[Dataset items]
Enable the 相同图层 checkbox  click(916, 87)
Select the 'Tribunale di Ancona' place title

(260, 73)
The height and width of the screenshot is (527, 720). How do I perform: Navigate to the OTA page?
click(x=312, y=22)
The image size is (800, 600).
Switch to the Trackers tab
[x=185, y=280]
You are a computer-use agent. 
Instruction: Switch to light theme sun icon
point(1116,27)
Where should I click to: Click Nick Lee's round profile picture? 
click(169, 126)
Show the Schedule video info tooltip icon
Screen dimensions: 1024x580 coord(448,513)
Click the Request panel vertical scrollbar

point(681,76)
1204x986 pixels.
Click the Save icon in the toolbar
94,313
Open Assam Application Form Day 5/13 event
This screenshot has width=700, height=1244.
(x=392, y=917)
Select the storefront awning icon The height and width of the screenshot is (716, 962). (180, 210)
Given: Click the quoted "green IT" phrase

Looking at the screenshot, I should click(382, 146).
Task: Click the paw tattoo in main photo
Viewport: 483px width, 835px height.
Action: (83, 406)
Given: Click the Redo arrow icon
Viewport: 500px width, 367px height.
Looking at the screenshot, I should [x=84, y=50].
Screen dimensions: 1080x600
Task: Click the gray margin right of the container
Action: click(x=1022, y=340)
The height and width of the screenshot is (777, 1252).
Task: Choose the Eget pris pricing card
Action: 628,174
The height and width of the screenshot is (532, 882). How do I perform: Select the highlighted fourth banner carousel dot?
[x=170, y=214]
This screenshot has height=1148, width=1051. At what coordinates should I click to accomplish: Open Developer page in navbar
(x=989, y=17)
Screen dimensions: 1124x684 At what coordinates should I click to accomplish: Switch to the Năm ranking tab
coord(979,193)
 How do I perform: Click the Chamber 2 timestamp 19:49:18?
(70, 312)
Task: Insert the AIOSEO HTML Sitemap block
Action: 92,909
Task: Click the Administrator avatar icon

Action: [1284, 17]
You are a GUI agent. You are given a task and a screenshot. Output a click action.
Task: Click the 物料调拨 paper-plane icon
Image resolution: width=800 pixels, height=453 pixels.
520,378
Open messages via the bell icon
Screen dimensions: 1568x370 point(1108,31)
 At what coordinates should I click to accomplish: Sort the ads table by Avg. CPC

*Task prompt*
Update the listing by changing every "icon" to "symbol", and write out all of its lines again with nothing else altered.

*Result below*
Enable the 相同图层 checkbox  click(916, 87)
Select the 'Tribunale di Ancona' place title

(260, 73)
The height and width of the screenshot is (527, 720). How do I perform: Navigate to the OTA page?
click(x=312, y=22)
The image size is (800, 600).
Switch to the Trackers tab
[x=185, y=280]
You are a computer-use agent. 
Instruction: Switch to light theme sun symbol
point(1116,27)
Where should I click to: Click Nick Lee's round profile picture? 
click(169, 126)
Show the Schedule video info tooltip symbol
Screen dimensions: 1024x580 coord(448,513)
Click the Request panel vertical scrollbar

point(681,76)
1204x986 pixels.
Click the Save symbol in the toolbar
94,313
Open Assam Application Form Day 5/13 event
This screenshot has width=700, height=1244.
(x=392, y=917)
Select the storefront awning symbol The height and width of the screenshot is (716, 962). (180, 210)
Given: Click the quoted "green IT" phrase

Looking at the screenshot, I should click(382, 146).
Task: Click the paw tattoo in main photo
Viewport: 483px width, 835px height.
Action: (83, 406)
Given: Click the Redo arrow symbol
Viewport: 500px width, 367px height.
Looking at the screenshot, I should [x=84, y=50].
Screen dimensions: 1080x600
Task: Click the gray margin right of the container
Action: click(x=1022, y=340)
The height and width of the screenshot is (777, 1252).
Task: Choose the Eget pris pricing card
Action: 628,174
The height and width of the screenshot is (532, 882). How do I perform: Select the highlighted fourth banner carousel dot?
[x=170, y=214]
This screenshot has height=1148, width=1051. At what coordinates should I click to accomplish: Open Developer page in navbar
(x=989, y=17)
Screen dimensions: 1124x684 At what coordinates should I click to accomplish: Switch to the Năm ranking tab
coord(979,193)
 How do I perform: Click the Chamber 2 timestamp 19:49:18?
(70, 312)
Task: Insert the AIOSEO HTML Sitemap block
Action: 92,909
Task: Click the Administrator avatar symbol

Action: [1284, 17]
You are a GUI agent. You are given a task and a screenshot. Output a click action.
Task: Click the 物料调拨 paper-plane symbol
Image resolution: width=800 pixels, height=453 pixels.
520,378
Open messages via the bell symbol
Screen dimensions: 1568x370 point(1108,31)
 At what coordinates should I click to accomplish: Sort the ads table by Avg. CPC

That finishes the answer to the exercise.